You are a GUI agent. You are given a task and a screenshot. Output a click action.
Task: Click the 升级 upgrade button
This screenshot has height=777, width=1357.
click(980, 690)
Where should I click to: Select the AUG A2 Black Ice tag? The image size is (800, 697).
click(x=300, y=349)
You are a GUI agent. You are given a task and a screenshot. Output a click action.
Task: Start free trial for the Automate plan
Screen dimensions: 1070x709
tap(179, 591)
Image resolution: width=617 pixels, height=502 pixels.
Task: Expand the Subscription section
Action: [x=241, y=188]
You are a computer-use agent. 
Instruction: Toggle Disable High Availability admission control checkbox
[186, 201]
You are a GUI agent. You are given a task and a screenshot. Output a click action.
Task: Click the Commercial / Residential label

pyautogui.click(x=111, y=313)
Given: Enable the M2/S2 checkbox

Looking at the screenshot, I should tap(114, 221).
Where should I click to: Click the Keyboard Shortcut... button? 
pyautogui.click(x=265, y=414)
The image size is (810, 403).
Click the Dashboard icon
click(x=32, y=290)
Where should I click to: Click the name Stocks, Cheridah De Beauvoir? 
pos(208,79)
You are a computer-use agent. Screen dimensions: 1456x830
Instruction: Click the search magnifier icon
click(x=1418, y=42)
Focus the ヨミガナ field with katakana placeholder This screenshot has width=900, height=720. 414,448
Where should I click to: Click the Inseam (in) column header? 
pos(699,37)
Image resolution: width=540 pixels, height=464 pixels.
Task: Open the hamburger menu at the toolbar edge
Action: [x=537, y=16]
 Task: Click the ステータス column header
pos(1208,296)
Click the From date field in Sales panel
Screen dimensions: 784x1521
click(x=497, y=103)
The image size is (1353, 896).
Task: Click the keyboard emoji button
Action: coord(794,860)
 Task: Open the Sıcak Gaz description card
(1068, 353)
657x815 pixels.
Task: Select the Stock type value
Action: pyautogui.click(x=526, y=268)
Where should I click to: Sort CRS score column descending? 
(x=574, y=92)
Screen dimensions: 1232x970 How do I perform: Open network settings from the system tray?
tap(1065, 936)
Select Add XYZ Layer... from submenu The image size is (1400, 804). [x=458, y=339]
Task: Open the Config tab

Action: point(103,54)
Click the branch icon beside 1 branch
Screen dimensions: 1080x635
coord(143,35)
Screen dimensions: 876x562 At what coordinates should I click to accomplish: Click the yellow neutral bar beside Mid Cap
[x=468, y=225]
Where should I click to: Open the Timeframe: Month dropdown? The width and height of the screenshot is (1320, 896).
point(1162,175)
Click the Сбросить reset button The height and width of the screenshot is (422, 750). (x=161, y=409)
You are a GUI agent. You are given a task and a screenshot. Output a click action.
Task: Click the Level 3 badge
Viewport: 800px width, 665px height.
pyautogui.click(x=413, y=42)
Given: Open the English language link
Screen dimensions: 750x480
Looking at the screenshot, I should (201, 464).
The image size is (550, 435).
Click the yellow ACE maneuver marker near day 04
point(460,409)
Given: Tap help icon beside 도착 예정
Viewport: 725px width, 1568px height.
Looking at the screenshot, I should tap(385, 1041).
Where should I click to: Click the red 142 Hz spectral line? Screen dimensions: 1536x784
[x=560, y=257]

*****

**WHAT TO PRODUCE**:
Across all of the material above, how many lines contain the word "computer"? Only the number should be given.

**EXERCISE SOLUTION**:
2